*** Exercise materials ***

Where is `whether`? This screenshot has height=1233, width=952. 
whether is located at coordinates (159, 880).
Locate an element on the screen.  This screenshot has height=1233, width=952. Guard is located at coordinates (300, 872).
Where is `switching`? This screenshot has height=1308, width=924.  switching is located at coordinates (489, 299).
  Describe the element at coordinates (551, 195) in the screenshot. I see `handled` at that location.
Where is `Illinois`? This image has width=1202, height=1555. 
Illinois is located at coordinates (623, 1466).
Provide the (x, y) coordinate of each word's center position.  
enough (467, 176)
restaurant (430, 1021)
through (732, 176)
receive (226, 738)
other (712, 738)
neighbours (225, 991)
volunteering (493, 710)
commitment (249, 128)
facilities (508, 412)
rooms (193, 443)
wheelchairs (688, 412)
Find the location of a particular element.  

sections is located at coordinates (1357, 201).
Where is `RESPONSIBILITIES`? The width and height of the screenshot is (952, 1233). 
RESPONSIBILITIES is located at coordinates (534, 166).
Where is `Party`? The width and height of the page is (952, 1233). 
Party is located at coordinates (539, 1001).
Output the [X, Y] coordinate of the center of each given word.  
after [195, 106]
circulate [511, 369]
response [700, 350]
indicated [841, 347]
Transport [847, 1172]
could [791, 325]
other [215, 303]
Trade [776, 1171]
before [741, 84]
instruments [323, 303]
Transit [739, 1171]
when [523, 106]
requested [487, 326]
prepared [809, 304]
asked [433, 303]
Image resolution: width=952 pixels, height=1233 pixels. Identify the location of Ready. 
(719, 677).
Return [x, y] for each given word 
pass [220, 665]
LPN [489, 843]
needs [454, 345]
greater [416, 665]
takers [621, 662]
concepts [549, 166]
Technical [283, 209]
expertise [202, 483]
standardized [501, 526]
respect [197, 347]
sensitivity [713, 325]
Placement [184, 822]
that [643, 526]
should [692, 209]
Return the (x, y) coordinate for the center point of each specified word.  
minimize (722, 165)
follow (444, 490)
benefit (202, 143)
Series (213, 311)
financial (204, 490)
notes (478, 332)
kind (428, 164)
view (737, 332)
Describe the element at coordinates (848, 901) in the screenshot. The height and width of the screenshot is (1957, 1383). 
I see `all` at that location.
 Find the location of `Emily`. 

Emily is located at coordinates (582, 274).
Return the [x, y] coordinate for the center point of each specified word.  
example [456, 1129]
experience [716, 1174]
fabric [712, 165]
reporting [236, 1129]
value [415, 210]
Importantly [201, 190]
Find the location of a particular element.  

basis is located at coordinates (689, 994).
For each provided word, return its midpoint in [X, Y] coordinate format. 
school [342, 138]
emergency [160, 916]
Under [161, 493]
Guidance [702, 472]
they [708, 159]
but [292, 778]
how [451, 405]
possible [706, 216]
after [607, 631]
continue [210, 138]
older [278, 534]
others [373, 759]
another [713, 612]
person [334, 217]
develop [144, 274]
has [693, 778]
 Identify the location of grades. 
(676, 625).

***

→ **Challenge**:
Render the material between the line holding "view (737, 332)" and the line holding "Importantly [201, 190]", inclusive, as a numbered list with blank lines left out.

→ **Exercise output**:
1. view (737, 332)
2. Describe the element at coordinates (848, 901) in the screenshot. The height and width of the screenshot is (1957, 1383). 
3. I see `all` at that location.
4.  Find the location of `Emily`. 
5. Emily is located at coordinates (582, 274).
6. Return the [x, y] coordinate for the center point of each specified word.  
7. example [456, 1129]
8. experience [716, 1174]
9. fabric [712, 165]
10. reporting [236, 1129]
11. value [415, 210]
12. Importantly [201, 190]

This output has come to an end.